[TEXTE PRÉSENTÉ]:
☆ ☆ ☆ ☆ ☆
Ma fille me dit que je peux tomber dans les pommes et qu’elle saura quoi faire, je n’ai pas très envie de claquer mais on insiste, alors avant de me laisser convaincre je me renseigne tout de même, t’inquiète me fait-elle comprendre, tombe dans les pommes et tu verras, je ne suis pas sûr de bien voir en tournant de l’œil mais c’est urgent alors je m’étale de tout mon poids sur un carrelage un peu froid et il faut reconnaître qu’ils les ont bien formés à l’école parce qu’elle garde son sang froid et me demande instantanément de faire le un-un-deux ; comme je ne suis pas en état de répondre, mon premier secours me prodigue les premières secousses : papa, réveille-toi, il faut vraiment que tu fasses le un-un-deux. Elle se fait du mouron à mesure que je me fais mourant : Papa, allez, fais le un-un-deux !
C’est perfectionnable.
C’est bien qu’ils apprennent ça ces petits, ils sauveront des vies c’est sûr. J’espère que ce ne sera pas la mienne. Mais si ça devait l’être j’aimerais que ce soit elle.
☆ ☆ ☆ ☆ ☆
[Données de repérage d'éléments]

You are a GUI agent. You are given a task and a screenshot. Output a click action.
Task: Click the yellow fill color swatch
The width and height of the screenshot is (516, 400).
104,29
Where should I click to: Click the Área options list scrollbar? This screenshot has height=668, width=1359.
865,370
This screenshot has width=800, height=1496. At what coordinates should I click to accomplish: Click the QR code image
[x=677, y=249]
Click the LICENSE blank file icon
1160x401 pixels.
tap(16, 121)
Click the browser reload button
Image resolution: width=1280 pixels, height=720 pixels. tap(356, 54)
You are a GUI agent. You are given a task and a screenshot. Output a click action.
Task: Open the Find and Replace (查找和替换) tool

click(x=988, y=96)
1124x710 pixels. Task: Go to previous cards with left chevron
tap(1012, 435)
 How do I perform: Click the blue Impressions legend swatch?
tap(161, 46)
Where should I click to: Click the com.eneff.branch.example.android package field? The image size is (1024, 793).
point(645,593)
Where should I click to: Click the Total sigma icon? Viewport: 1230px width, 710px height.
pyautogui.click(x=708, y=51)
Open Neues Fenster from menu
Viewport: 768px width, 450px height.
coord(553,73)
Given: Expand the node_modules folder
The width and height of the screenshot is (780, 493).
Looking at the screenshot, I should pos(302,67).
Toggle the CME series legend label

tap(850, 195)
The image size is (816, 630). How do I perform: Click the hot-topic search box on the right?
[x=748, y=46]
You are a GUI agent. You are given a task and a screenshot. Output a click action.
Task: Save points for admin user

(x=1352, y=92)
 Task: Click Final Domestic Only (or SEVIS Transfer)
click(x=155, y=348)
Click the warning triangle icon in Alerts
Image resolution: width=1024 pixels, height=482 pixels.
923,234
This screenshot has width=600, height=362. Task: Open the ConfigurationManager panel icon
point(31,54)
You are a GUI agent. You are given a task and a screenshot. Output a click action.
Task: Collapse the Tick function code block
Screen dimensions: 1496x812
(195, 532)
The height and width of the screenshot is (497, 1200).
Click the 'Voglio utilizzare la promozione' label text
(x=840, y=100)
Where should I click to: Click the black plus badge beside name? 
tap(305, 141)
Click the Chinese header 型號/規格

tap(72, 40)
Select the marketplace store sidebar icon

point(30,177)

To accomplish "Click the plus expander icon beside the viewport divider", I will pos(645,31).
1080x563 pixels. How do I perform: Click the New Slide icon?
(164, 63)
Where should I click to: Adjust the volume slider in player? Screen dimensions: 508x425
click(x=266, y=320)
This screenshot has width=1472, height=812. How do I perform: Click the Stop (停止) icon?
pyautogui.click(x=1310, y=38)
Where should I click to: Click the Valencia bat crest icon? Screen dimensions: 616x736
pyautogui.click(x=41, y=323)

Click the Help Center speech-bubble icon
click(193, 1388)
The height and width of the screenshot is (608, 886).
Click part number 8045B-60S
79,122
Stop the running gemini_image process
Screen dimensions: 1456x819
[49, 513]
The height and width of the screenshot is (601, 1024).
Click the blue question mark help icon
☆ ☆ ☆ ☆ ☆
[CONSIGNES DE L'EXERCICE]:
• a. Répondez brièvement, d'après le texte :
(i) Sur quoi le narrateur s'étale-t-il de tout son poids ?
(ii) Que la fille demande-t-elle à son père de faire ?
(iii) Que feront ces petits qui apprennent ça, selon le narrateur ?
• b. Reproduisez tout le passage du texte qui va de « C’est bien qu’ils » jusqu'à « ce soit elle. ».
Le matériel fourni ne sert pas ici.

[RÉPONSES ATTENDUES]:
• a.
(i) Sur un carrelage un peu froid.
(ii) Le un-un-deux.
(iii) Ils sauveront des vies.

• b.
C’est bien qu’ils apprennent ça ces petits, ils sauveront des vies c’est sûr. J’espère que ce ne sera pas la mienne. Mais si ça devait l’être j’aimerais que ce soit elle.